*What the task asks*. Your copy starts at the line containing "Image resolution: width=513" and ends at the last line of the material below. Reproduce those lines exactly, with no pictures.

+++

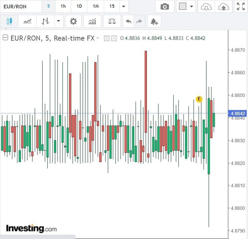The width and height of the screenshot is (248, 239).
Task: Undo the last chart action
Action: point(128,21)
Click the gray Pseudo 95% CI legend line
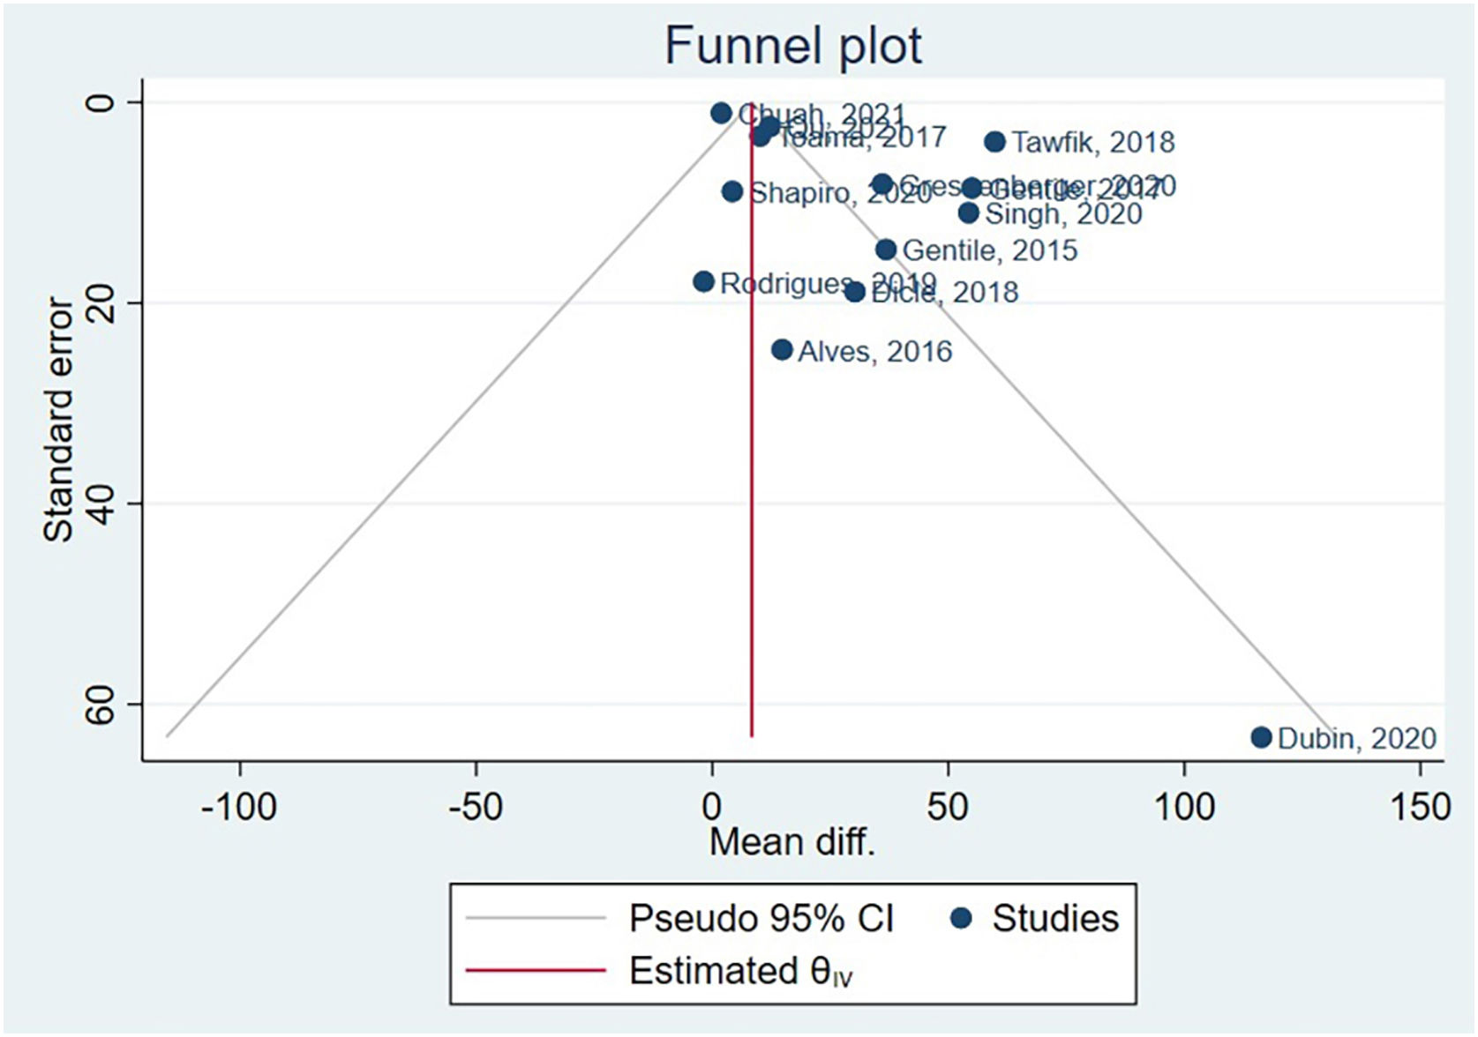 (x=536, y=919)
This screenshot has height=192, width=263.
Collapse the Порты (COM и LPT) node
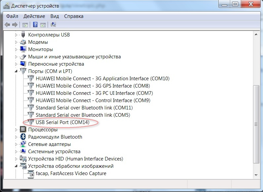[16, 71]
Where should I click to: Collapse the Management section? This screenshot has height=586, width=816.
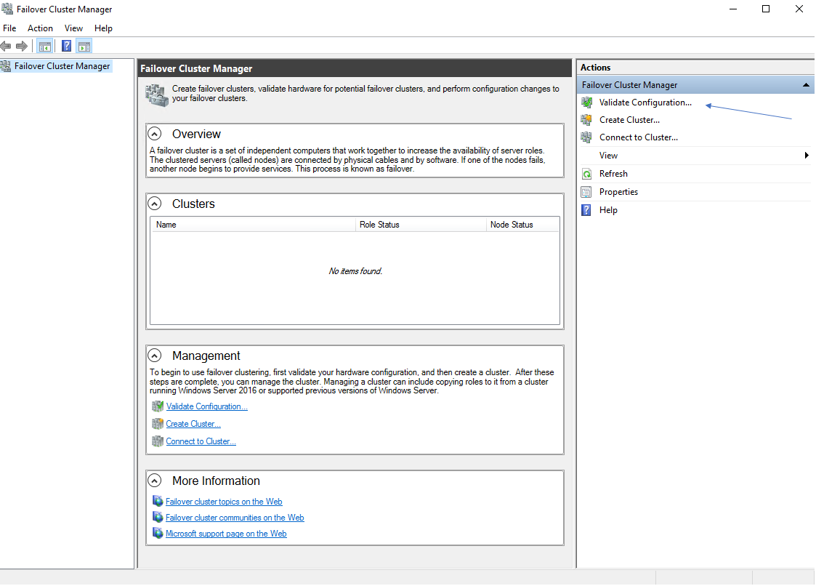tap(154, 356)
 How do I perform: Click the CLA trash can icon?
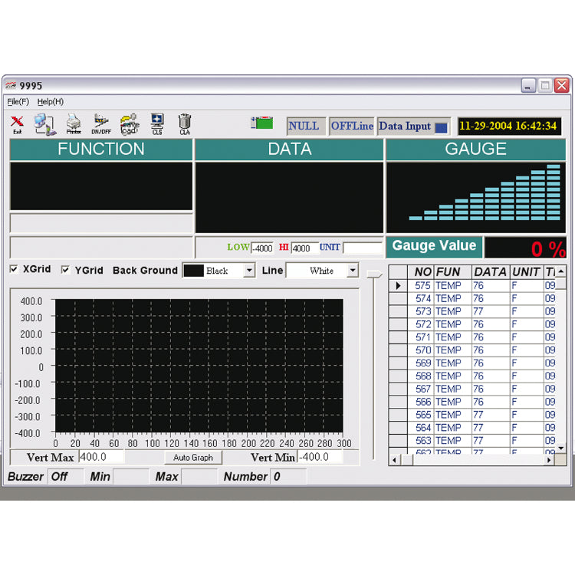click(185, 123)
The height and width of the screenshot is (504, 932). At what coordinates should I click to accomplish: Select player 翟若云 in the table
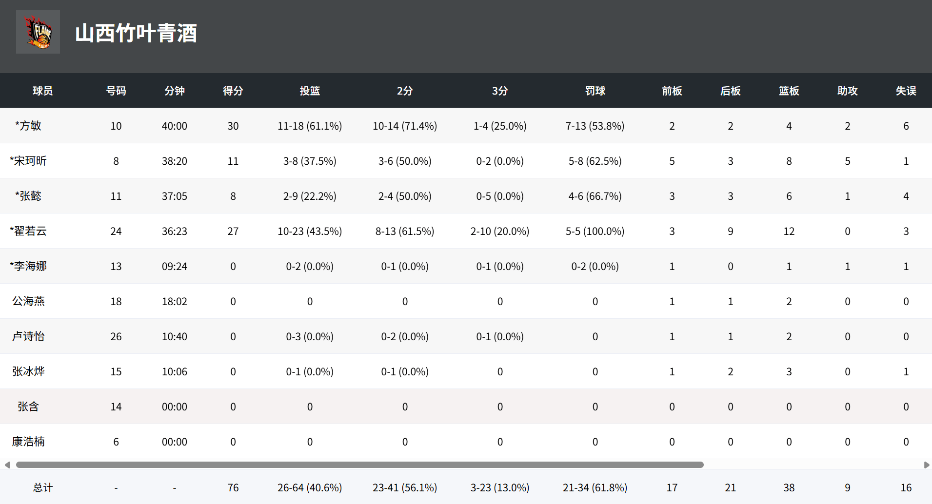point(28,231)
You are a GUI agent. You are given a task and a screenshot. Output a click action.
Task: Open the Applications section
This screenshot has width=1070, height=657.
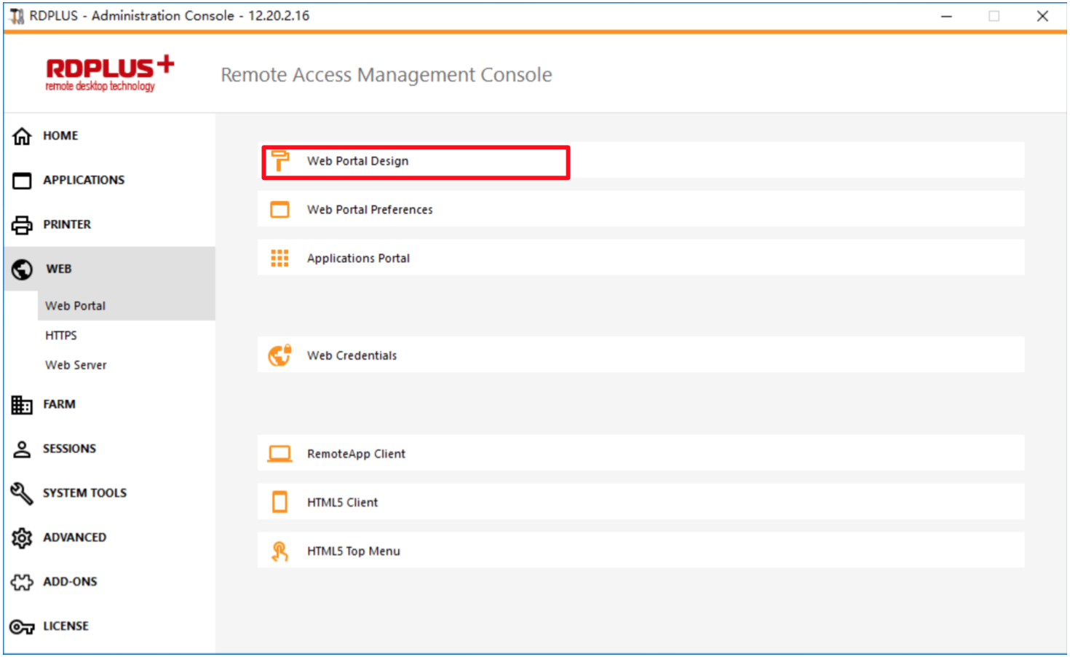[83, 180]
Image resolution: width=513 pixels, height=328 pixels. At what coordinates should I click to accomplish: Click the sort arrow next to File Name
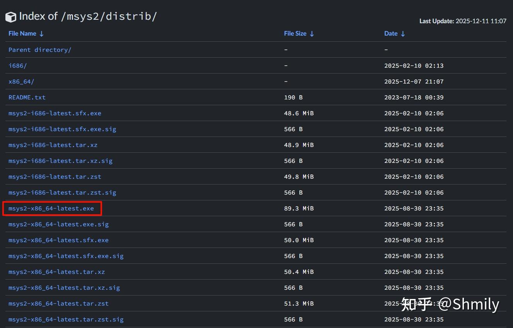coord(41,34)
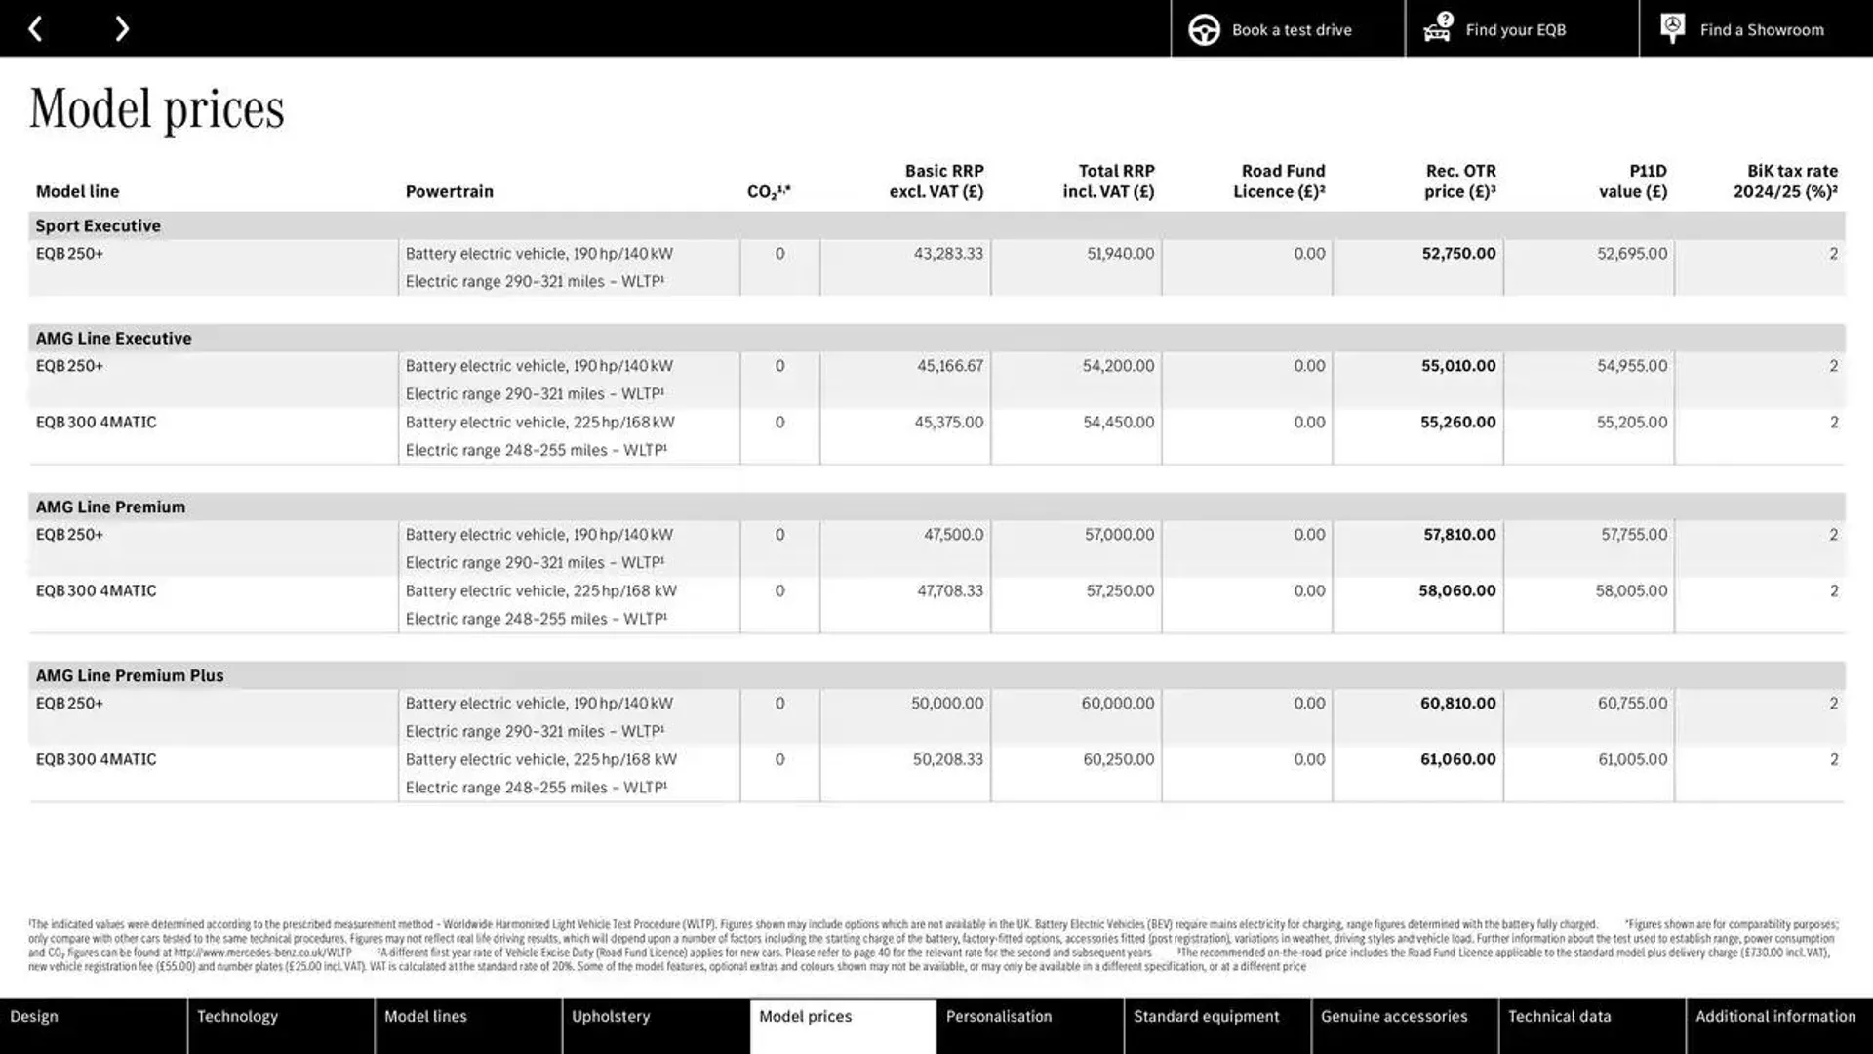This screenshot has width=1873, height=1054.
Task: Navigate to previous slide with left arrow
Action: pyautogui.click(x=35, y=28)
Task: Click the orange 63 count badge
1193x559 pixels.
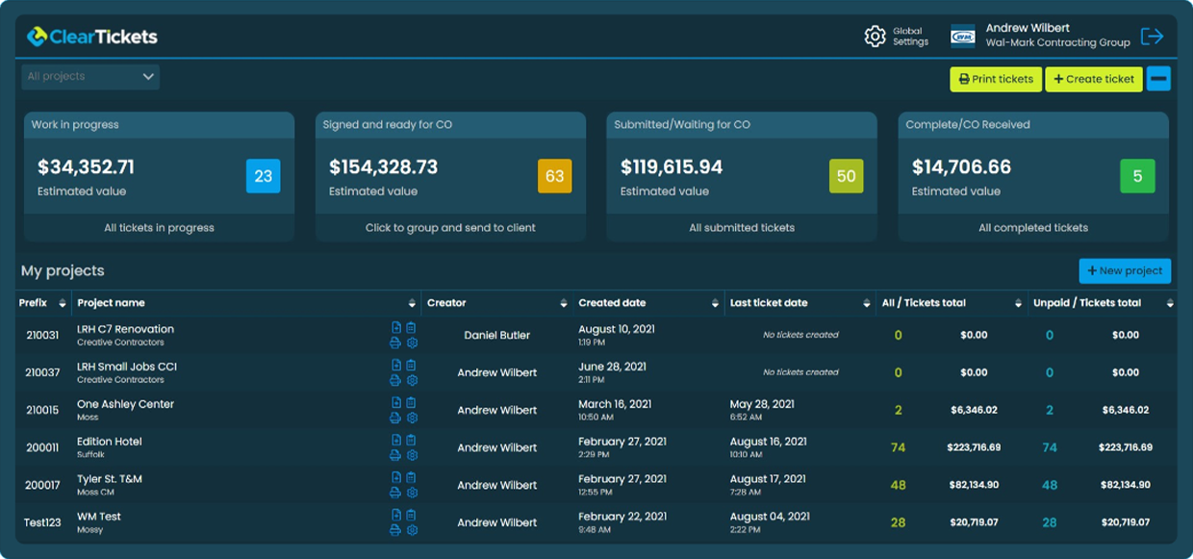Action: pyautogui.click(x=554, y=176)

+++

*Response to this exercise*.
Image resolution: width=513 pixels, height=328 pixels. At what coordinates should I click to accomplish: Click the sort arrow next to File Name
coord(41,34)
This screenshot has width=1873, height=1054.
Task: Navigate to previous slide with left arrow
Action: pyautogui.click(x=35, y=28)
Task: Click the orange 63 count badge
1193x559 pixels.
Action: pyautogui.click(x=554, y=176)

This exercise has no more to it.